わたしの年上の彼氏はお医者さんである。お医者さんといえばなんかやらしく聞こえる気がしないでもない。まあ実際彼はやらしいけど(見た目とか目とか声とか)、そういうやらしいことは実際にしたことがない。わたしがまだ学生だからと言ってそういうことはおろかチューさえしてくれない。見た目とは裏腹に真面目なのだ。まあわたしはそういうギャップに惚れてしまったわけである。でもあまりにもそういうことが無さすぎて最早いっしょにいるだけ?彼にとってわたしは何なのか?と哲学的に考えてしまうのである。
「忍足さん、チューしようよ」
「あかん」
「忍足さーんチューしたいよー」
珍しく彼が自分の家に呼んでくれたから、いよいよか、と覚悟を決めてきたのだが、彼はリビングの大きなソファーに座って新聞を読んだりテレビを見たりする。わたし隣に座ってみたり覗き込んでみたり後ろから抱きついてみたりするが、彼は一向に仏頂面というかなんというか。そりゃあ、彼よりもずっと子供だし、色気の欠片も無いけど、一応彼女なんだし、こう、ちょっとくらいムラムラッときてもいいんじゃない?
「…ムラムラしないの?」
「は?」
「そりゃあわたし、子供だけど。忍足さんとそういうことしたくないわけじゃないんだよ」
は?ってなんなの、は?って。コーヒーこぼれてますけど。

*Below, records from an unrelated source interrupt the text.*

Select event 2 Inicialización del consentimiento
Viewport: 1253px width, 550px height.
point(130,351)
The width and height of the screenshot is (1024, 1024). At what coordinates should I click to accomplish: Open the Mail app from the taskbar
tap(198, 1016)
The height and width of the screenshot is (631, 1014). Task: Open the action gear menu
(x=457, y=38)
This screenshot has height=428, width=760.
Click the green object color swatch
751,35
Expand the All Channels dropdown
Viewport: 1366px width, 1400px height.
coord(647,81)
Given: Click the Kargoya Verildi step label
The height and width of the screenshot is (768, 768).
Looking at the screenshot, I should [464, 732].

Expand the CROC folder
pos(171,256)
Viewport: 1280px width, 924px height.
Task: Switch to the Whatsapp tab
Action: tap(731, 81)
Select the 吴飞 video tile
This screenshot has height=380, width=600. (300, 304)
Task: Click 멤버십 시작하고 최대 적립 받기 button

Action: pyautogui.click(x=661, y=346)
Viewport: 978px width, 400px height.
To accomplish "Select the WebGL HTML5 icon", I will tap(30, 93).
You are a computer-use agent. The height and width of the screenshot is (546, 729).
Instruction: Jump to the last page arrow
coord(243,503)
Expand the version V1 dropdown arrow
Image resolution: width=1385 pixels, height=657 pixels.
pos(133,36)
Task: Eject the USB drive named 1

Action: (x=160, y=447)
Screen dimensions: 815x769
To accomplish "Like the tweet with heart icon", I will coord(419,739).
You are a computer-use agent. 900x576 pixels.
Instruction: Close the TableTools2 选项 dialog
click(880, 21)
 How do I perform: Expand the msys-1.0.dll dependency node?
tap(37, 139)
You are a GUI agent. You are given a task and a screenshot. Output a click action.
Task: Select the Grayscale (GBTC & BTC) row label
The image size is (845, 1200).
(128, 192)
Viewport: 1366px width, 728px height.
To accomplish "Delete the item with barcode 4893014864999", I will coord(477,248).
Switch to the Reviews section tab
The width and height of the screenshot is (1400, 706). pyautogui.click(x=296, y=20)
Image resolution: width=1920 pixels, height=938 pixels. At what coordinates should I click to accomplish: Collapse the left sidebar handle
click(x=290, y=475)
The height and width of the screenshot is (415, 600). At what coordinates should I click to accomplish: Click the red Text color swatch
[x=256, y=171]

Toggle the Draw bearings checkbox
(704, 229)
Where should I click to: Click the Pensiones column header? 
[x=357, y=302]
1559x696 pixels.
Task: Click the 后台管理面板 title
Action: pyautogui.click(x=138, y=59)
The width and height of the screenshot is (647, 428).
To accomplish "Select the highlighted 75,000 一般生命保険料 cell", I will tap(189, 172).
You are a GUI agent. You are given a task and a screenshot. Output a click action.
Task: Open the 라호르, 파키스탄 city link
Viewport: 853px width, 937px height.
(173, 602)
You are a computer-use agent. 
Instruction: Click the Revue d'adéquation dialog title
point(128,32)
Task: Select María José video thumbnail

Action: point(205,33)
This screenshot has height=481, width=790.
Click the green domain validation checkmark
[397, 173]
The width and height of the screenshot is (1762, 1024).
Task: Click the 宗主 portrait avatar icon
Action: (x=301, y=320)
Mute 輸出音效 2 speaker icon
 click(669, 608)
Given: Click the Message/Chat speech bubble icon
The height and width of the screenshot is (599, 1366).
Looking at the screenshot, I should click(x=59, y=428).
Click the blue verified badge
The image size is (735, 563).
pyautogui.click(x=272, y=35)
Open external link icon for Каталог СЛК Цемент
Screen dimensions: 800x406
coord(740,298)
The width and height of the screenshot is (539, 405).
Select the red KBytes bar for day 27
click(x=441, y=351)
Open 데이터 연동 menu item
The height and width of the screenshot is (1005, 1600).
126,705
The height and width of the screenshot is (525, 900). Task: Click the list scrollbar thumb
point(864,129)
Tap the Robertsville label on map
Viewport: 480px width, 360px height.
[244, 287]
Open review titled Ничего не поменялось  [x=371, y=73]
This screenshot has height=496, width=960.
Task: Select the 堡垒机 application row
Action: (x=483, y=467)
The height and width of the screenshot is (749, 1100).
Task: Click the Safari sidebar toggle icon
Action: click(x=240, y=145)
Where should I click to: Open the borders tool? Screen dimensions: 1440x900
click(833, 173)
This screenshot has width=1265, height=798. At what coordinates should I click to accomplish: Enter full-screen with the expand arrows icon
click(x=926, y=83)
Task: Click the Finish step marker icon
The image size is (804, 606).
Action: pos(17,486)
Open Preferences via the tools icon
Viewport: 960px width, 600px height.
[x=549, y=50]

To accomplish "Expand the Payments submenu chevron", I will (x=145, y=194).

高いカーペットにシミついちゃうよ。どうしてそんな呆然とした顔をするの。わたしだって真剣なのに。なんか腹立ってきた。怒ってるはずなのに、泣けてきた。止まれ止まれ止まれ。泣きたいわけじゃない。泣きに来たんじゃない。忍足さんに色仕掛けをするって意気込んで来たのに、これじゃあただの子供だ。忍足さんだって呆れるよ。
「…名」
「わたしは忍足さんに必要?何かしてあげれてる?」
忍足さんは新聞を置いて、テレビを消した。向き合ってくれている。こんな子供に。忍足さんの右手がわたしの左手を掴んだ。そのまま優しくふかふかのソファーに誘導され、忍足さんが優しくわたしの頭を撫でた。未だ子供みたいに泣くわたしを宥めてくれる。わたしはまた、忍足さんの優しさに甘えている。
「そんなん言いな」
低くて甘ったるい声が耳に通る。忍足さんの顔をまともに見れない。
「名は俺にとって必要やし、おるだけで癒されるねん」忍足さんは続ける。「せやからあんまりむやみやたらに手ぇ出したないんや」
「…チューぐらいいいじゃん」
「止まらへんなるやろ」
優しく、忍足さんはわたしを抱きしめる。わたしはどうしてこんなに子供なんだろう。嫌になる。彼はわたしが忍足さんにこうされると弱いのを知っている。忍足さんに包まれていると全てがどうでもよくなるのだ。でもいい。こうやって優しく抱きしめられている間は、なんでもいい。
「じゃあ、侑士さんって呼びたい」
「あかん」
「なんでっ」
忍足さんが喉を鳴らして笑う。
「結婚したらええよ」
言葉が飲み込めず、わたしはしばらく呆然としていた。